Design never had a term equivalent to ‘multi-instrumentalist’ in music. It’s an awkward expression but it describes a demonstrable ‘cross-platform’ ability. Modern recording technology allows musicians to become one-man bands as well as composers. The skill in design is arguably broader: there is potential to write text, design type, make images and pull it all together into a product. Though practical considerations make this rare, examples of such multi-skilling go way back as far as Geoffrey Tory, the sixteenth-century French wood engraver, designer and royal printer. But we still don’t have a term (‘polygraph’ is already taken). Usually, we choose the most prominent skill.

Yet illustrator-designer Mark Andresen is a prime example of a one-man graphic band: a jack-of-all-trades and master of many, including illustration, type design, writing and graphic design, with strong opinions about everything: few discussions on the Speak Up design blog lack a demonstrative post from ‘Pesky Illustrator’ . . .

. . . ‘I don’t think of myself as only an illustrator but some broader, designer sense . . . a conceptualist.’

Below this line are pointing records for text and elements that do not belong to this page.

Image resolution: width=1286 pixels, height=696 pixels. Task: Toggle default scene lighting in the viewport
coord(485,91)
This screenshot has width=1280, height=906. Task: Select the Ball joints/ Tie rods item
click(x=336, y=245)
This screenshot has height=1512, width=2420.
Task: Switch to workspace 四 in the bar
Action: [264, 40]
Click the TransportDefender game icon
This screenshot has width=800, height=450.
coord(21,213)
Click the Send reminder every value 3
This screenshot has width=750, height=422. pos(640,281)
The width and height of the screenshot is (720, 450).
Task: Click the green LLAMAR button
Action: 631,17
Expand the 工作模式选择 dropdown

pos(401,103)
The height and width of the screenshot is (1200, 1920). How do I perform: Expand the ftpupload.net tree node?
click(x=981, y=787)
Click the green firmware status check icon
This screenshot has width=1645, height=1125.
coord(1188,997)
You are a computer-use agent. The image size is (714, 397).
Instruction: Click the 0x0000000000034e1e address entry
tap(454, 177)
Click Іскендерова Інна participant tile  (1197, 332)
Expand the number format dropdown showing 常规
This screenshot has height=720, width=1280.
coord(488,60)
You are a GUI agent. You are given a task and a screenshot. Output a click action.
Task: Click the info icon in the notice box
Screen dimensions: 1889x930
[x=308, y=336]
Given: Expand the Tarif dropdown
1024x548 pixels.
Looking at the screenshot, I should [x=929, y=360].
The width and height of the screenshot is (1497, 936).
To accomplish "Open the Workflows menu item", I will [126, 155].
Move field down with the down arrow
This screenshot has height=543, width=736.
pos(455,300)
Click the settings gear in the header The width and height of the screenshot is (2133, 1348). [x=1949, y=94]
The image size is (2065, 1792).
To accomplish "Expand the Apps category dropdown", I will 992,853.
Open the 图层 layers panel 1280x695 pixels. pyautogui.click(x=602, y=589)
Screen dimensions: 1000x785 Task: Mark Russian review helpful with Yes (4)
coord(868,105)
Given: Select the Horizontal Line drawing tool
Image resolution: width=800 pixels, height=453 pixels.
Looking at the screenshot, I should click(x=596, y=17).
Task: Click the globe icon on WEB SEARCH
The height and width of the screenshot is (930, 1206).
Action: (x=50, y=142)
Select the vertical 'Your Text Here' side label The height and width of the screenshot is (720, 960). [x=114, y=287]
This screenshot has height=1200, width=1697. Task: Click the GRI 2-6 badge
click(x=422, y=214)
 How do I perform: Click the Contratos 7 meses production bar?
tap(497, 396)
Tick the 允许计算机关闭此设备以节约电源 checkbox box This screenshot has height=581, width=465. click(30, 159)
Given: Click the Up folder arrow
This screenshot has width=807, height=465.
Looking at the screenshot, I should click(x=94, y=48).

It is this broader sense that is Andresen’s strength, and a rare example of his full potential and ability. As skilled and inventive as he is as an illustrator, it is almost a disappointment that he represents other people’s words, and writes only in blog posts. Andresen is a natural storyteller, with a unique voice and the ability to give the tale form, from the shape of the words’ characters, to the accompanying images. In this way, the Not Caslon type sampler stands as his most thorough and affecting work. Though he’ll always be associated with New Orleans, his stories could be about anything: lush, discomforting and real.